--- RECORD EXCERPTS ---

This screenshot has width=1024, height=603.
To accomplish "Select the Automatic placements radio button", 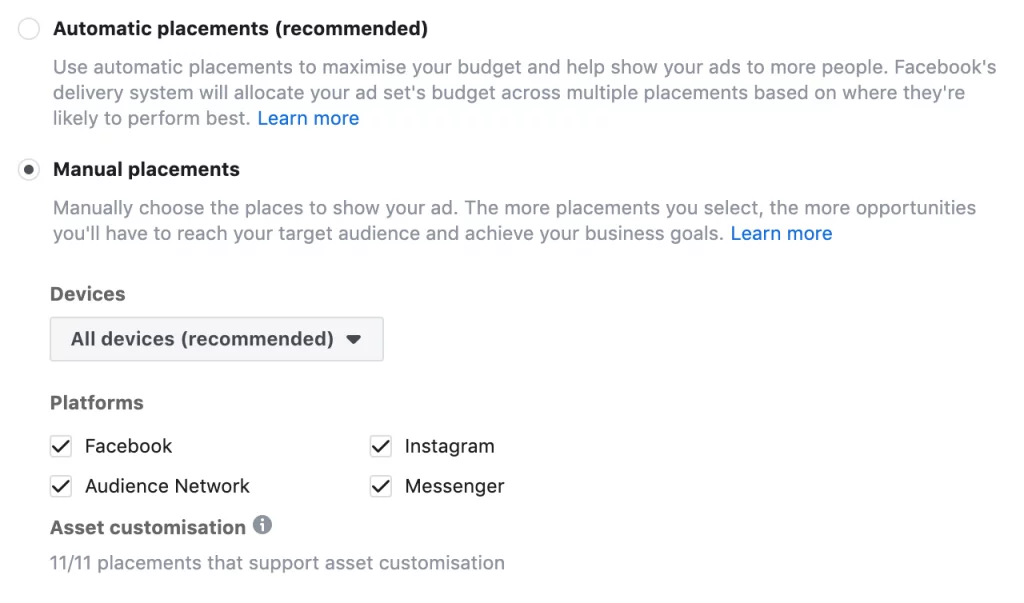I will click(x=29, y=29).
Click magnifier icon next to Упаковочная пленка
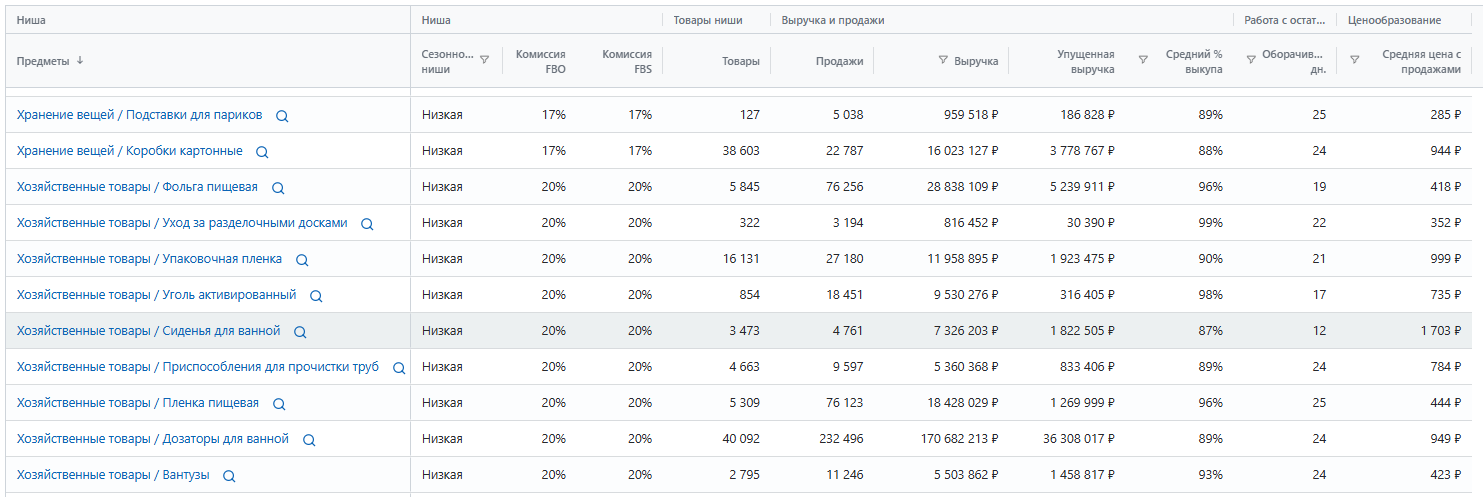 click(x=302, y=260)
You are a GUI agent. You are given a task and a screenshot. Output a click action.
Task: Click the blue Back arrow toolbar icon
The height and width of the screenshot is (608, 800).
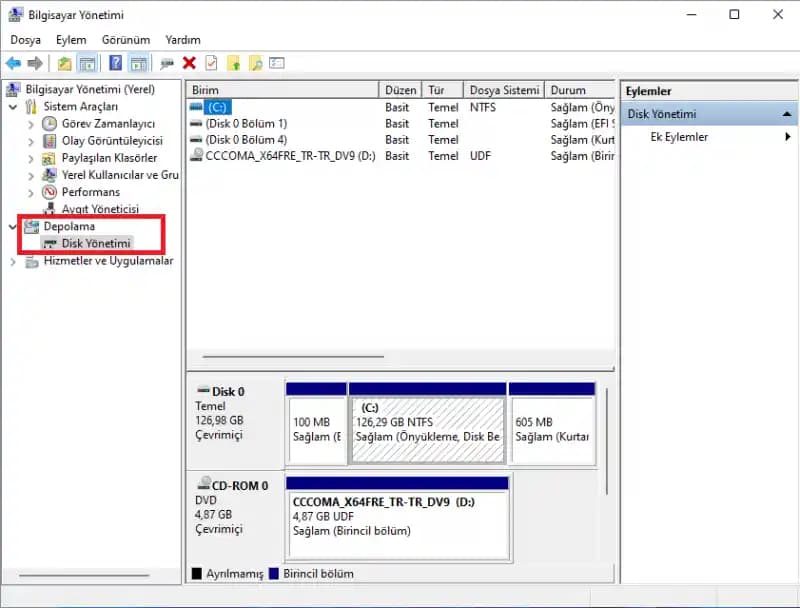tap(13, 63)
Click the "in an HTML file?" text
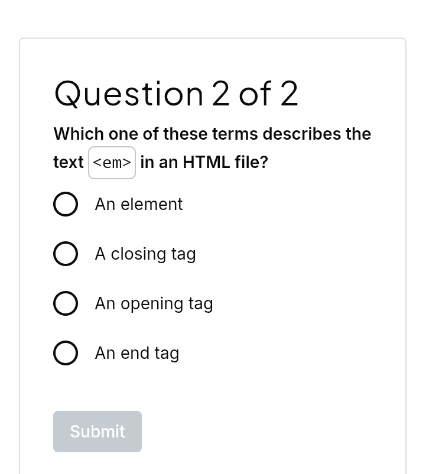The width and height of the screenshot is (425, 474). (204, 162)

---

### WHAT THE TASK ASKS
Within the entries above, the lines from the one with "You are a GUI" through the final line are to be printed exactly, with the pictures removed.

### ANSWER BOX
You are a GUI agent. You are given a task and a screenshot. Output a click action.
Task: Click the blue Back arrow toolbar icon
The height and width of the screenshot is (608, 800).
tap(13, 63)
Click the "in an HTML file?" text
The width and height of the screenshot is (425, 474). (204, 162)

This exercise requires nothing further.